幼い頃の柊は本当に男の子なのか女の子なのか分からないほど、可愛かった。
母親似で、いつも保育園を迎えにくると、優しい笑顔で柊を抱きしめて、そんな二人の姿をみるのが、素也も好きだった。
自分の母親は、本当にごく普通の母親だったので、柊の家族がなんだか違う世界に住んでいるような錯覚に陥った。
柊は幼い頃から努力家だった。
小学校でも、鉄棒でできなければ、一人で公園で練習していた。
それに、気づいた素也は、運動が得意なので、柊に近づいてアドバイスをしたりしていた。

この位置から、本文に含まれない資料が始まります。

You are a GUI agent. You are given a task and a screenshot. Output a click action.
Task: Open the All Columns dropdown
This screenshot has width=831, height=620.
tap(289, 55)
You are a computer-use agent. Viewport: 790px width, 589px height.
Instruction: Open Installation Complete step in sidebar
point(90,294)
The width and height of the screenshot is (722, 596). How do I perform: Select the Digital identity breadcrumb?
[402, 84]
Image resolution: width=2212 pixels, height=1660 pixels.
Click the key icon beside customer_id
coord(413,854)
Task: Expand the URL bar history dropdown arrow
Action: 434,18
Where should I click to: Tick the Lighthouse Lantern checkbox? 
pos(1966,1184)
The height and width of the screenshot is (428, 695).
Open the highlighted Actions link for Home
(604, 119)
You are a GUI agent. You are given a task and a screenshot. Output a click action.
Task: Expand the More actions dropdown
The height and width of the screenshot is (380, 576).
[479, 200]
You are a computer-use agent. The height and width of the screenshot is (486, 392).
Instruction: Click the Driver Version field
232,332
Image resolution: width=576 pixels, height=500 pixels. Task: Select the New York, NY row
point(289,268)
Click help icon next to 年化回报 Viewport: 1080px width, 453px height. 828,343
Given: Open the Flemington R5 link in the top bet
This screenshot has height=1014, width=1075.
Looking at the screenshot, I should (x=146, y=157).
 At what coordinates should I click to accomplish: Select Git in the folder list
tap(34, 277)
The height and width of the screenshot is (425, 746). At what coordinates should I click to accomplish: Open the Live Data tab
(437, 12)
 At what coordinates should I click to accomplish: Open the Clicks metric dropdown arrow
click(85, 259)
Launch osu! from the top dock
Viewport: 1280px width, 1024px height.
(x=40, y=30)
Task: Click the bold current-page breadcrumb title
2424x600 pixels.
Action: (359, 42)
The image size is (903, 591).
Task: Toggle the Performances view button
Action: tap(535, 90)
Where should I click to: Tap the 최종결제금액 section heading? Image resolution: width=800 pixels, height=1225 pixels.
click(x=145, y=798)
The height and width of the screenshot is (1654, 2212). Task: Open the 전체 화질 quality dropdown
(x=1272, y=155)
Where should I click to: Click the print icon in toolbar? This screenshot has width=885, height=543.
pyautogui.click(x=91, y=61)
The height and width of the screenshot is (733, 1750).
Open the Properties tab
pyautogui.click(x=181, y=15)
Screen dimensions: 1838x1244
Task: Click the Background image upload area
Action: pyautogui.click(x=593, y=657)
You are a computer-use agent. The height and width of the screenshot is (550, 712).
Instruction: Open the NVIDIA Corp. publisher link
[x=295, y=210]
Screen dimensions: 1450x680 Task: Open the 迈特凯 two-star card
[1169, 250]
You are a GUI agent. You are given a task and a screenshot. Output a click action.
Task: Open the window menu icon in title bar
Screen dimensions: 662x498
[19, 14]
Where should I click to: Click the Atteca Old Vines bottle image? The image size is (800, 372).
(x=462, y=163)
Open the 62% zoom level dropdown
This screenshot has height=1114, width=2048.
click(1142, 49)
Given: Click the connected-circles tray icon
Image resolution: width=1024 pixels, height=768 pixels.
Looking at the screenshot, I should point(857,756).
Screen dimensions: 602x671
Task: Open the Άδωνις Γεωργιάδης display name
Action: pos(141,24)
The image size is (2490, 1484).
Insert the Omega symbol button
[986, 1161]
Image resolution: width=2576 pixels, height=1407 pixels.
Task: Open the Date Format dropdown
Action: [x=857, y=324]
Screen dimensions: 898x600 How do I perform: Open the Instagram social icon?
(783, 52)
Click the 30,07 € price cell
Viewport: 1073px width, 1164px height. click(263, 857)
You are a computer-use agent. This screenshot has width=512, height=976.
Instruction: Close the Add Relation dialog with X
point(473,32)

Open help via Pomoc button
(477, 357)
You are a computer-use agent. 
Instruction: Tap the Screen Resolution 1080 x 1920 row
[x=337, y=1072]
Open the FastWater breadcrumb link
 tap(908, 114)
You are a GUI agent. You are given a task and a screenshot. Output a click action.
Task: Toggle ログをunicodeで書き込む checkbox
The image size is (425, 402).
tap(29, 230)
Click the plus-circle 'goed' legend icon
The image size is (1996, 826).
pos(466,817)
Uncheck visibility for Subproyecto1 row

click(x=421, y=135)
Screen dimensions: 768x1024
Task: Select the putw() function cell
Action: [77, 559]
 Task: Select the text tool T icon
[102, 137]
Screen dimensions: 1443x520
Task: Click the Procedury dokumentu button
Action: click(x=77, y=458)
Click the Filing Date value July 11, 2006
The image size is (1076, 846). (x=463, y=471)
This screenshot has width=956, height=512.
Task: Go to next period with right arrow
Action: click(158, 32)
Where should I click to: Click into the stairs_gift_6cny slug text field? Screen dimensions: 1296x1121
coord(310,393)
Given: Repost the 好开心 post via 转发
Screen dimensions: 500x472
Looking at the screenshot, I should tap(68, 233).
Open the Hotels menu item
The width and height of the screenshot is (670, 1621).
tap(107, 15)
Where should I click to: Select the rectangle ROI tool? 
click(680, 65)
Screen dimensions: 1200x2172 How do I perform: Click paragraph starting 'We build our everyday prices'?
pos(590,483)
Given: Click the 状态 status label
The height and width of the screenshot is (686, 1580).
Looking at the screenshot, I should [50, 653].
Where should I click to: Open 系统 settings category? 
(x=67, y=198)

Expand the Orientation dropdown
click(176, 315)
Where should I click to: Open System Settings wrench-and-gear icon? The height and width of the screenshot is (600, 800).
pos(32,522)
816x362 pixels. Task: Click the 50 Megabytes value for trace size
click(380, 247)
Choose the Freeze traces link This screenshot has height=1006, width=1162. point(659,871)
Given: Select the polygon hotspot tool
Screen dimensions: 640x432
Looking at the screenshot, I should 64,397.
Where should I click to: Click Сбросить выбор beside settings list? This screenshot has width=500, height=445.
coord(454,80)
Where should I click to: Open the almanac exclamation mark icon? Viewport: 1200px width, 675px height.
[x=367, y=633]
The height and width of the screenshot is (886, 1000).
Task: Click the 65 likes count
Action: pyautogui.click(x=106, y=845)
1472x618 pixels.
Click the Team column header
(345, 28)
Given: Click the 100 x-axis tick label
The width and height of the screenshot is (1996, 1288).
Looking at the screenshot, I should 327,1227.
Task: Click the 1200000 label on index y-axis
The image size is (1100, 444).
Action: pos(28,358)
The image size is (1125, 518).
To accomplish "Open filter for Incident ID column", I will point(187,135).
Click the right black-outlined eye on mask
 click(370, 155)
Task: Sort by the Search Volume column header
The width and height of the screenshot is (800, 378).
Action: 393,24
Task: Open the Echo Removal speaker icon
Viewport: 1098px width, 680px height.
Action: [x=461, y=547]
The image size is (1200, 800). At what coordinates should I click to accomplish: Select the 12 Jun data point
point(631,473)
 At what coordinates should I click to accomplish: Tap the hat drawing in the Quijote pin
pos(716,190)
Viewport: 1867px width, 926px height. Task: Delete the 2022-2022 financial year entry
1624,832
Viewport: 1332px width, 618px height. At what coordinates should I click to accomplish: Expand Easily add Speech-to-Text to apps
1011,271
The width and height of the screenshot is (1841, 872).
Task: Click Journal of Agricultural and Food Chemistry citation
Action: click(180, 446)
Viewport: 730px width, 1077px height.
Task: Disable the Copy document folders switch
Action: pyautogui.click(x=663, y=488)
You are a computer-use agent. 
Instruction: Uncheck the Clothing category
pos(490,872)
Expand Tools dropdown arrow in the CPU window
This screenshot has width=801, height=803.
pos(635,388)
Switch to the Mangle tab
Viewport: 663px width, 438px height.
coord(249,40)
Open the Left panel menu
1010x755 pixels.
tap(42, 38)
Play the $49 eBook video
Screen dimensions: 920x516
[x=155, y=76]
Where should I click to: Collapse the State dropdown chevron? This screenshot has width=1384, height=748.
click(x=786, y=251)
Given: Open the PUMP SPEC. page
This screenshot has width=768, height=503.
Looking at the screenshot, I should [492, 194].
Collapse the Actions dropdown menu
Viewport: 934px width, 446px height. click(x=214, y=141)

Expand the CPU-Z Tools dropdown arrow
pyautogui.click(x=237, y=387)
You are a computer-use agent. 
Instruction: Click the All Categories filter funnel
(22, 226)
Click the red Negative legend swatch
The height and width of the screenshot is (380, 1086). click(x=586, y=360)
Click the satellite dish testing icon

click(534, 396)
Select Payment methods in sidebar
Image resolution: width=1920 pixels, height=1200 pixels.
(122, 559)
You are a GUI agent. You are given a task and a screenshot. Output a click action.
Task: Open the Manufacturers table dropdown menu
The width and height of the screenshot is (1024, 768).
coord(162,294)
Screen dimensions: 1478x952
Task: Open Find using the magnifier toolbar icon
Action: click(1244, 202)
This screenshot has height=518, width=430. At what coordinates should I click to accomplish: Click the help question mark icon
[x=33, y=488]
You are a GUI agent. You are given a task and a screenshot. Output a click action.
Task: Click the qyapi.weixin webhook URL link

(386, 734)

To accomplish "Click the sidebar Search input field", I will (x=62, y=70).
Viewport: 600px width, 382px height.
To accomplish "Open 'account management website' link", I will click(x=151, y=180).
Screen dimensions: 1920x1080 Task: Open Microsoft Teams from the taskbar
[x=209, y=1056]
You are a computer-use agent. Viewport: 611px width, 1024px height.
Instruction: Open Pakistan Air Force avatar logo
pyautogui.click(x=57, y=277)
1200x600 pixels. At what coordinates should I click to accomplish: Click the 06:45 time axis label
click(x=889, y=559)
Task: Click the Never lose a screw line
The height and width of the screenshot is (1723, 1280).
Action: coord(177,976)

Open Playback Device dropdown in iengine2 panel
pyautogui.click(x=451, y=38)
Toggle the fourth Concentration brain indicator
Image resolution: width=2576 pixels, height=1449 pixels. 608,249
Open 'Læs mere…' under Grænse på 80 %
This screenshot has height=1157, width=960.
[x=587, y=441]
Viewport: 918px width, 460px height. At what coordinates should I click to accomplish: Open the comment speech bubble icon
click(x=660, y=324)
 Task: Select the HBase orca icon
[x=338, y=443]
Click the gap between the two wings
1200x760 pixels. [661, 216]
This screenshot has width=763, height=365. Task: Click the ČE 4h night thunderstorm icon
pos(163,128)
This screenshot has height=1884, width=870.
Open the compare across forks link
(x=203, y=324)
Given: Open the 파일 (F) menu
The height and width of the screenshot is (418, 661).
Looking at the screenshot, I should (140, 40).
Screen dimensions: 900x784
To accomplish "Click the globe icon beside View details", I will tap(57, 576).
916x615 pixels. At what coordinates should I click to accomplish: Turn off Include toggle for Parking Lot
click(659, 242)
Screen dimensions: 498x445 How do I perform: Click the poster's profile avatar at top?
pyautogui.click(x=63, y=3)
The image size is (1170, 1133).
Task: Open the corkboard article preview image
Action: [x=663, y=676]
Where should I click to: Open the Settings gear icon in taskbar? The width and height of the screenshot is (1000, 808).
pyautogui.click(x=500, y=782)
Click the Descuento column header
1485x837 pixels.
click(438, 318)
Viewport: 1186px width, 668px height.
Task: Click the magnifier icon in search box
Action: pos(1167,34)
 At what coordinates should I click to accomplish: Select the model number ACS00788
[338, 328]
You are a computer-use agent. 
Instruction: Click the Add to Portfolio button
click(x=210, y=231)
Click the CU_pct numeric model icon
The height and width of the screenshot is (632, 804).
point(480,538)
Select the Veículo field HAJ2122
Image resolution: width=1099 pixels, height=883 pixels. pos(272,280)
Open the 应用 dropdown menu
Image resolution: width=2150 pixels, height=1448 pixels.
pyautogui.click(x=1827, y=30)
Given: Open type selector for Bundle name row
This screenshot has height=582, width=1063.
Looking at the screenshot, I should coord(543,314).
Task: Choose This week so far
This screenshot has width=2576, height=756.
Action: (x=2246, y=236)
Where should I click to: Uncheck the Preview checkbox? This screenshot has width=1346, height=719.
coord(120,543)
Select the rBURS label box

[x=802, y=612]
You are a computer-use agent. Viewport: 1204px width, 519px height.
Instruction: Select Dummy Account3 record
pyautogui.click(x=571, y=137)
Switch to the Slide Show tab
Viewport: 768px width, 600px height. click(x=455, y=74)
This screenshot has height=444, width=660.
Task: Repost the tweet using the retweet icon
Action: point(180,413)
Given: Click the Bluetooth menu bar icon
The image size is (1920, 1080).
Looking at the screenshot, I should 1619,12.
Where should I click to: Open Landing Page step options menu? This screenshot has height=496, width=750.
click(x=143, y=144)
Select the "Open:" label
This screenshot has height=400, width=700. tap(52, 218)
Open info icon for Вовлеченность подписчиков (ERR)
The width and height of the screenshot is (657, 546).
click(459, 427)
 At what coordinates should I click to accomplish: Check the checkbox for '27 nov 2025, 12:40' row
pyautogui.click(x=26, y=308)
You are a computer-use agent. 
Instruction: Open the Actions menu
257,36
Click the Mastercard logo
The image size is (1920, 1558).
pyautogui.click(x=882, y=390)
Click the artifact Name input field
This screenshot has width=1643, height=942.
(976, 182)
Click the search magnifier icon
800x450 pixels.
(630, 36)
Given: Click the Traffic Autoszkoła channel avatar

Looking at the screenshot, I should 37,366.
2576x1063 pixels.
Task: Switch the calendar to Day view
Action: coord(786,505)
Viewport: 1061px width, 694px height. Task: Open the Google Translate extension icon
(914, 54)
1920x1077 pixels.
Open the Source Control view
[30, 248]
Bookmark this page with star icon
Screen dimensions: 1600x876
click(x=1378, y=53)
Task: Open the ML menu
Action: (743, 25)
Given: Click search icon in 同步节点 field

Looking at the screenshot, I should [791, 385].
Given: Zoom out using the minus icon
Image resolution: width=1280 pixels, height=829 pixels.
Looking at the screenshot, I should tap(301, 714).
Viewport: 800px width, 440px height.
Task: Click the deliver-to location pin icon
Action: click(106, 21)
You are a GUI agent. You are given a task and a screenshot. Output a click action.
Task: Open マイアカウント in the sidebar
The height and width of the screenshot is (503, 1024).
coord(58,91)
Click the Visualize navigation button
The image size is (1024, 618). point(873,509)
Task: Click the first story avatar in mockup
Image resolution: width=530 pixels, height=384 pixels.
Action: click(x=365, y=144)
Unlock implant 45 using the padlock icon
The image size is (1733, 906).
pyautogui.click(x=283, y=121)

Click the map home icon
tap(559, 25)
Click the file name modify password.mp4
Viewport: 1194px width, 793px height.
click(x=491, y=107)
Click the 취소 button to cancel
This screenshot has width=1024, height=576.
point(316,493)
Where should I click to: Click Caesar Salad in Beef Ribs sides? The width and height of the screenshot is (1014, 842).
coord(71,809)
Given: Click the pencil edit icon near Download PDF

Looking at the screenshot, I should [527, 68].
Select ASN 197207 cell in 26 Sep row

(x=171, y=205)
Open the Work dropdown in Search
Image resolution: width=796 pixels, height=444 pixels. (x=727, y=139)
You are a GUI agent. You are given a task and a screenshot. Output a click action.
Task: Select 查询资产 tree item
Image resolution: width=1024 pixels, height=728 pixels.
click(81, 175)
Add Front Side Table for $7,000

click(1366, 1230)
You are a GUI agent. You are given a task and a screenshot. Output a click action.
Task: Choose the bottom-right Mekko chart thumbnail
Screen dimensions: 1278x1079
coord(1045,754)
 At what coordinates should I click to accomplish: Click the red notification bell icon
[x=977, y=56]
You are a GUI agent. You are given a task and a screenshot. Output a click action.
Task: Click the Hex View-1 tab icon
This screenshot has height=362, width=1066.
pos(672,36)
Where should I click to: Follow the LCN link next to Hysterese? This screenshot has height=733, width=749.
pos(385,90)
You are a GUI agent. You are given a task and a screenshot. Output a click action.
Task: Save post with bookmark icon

笑顔が優しいから他の児童にも好かれていて、男女問わず柊はみんなに好かれていた。
けれど、その笑顔は幼い頃から完璧で、崩れることはない。争い事がおきそうになると、柊がこれば、自分達の過ちに反省して、当事者たちは仲直りしてる。
そんな人の心を癒してしまう、天使のような子供だと幼い頃から言われていた。
しかし、そんな柊を中学に上がった時、不幸が訪れた。
柊と瓜二つの母親が病気で亡くなった。
幼い頃から、柊の家で一緒に遊んだ時も、柊の母は素也の分のケーキも作ってくれたりした。
もちろん、柊が素也の家に行った時も、家族同然に仲良くさせてもらっていた。
そのため、柊の母が病気になったと聞いた時も、素也も悲しくなった。
それでも、悲しい顔を素也に見せず、笑顔でなにもないように振る舞う柊に、素也はいつでもそばにいることを誓っていた。
いつか、柊が崩れてしまわないように、自分が柊を支えるのだと、心の中で誓っていた。
そんな日が訪れたのは中2の秋だった。
素也が家に帰ると、喪服を着た母親が待っていた。
「ひーくんのお母さんが亡くなったの」
その言葉に、素也も焦ってそのまま家を飛び出していた。
柊の家は暗く、灯りはついていない。
それは、みんな斎場へ行っていることを意味する。
「素也、いくよ」
そう言われて、素也は母親と一緒に斎場へ向かった。
そこにいたのは、泣き疲れたのか茫然と目を赤くしている柊と、優しそうな柊の父親の姿だった。
柊のお父さんは、エンジニアをしていていつも帰りが遅かったし、休みも少なかった。
そのため、素也でもちゃんと会うのはこの日が初めてだった。
家に行けば、家族写真があったので間接的に顔は知っていたが、ああ、こんな優しそうなお父さんとお母さんの血が流れているから、柊は天使のような優しい笑顔が作れるんだと改めて感じた。